I realized this evening, for no readily apparent reason, that I was quite accustomed to being asked for money, with wildly varying degrees of aggression and/or supplication, anywhere from 3 to 10 times a day, on my short walk from our apartment in Surrey Hills to Town Hall House, the headquarters of OmniHyperGlobalMegaNet, when I lived in Sydney.
I have not once been approached here in Korea. Not once in 8 months.
Why do you reckon that is?
Category:
Korea-related
People very rarely came up to me in China. The ones that did, mostly children in professional begging gangs, clung to your leg and you nearly had to pry them off, but for the most part people in general wouldn’t approach a laowai like myself.
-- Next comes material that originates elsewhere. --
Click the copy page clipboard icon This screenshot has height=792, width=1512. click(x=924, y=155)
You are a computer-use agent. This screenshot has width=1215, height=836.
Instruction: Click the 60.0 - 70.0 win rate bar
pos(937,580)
Hey Stavros, I’m a bit short this week, yer couldn’t let us hold a tenner could yer? 🙂
Begging is just not done eye to eye here (Poland). They kneel, even in the snow and rain, and they never ask. Usually they write and hold an explanatory sign: they have AIDS, they have hungry children at home to feed, etc. The Romanian women bring young babies with them for added effectiveness. But no one says the equivalent of “Spare change?”
Sen : Harry doesn’t hold!
But I’ll buy youse some piss if y’ull skull it with me, mate!
The thing here, Malcolm, is that there aren’t any beggars. None. None to even ask me to spare a dime. 48 million people in a country not much bigger than my fat ass after a night on the piss, and I see no beggars at all…they are doing so many many things wrong, but dammit, they must be doing at least one thing right.
(Of course, I may not be privy to the whirling blades and mangled-flesh-sluices of the homeless-processing-centres…this is possible too…)
yeah, that’s interesting, eh? When I lived in the middle east for a time, I noticed the same thing. You’d get somebody asking for money in Egypt from time to time (although it was very rare by north american standards), but you would absolutely never see anybody asking for money in Syria. I’m told that it was against the policy of the almighty hafez al-assad or something.
But I’m under the impression that the reason that you don’t see it in korea is more because of social and cultural norms, instead of a heavy-handed government, no?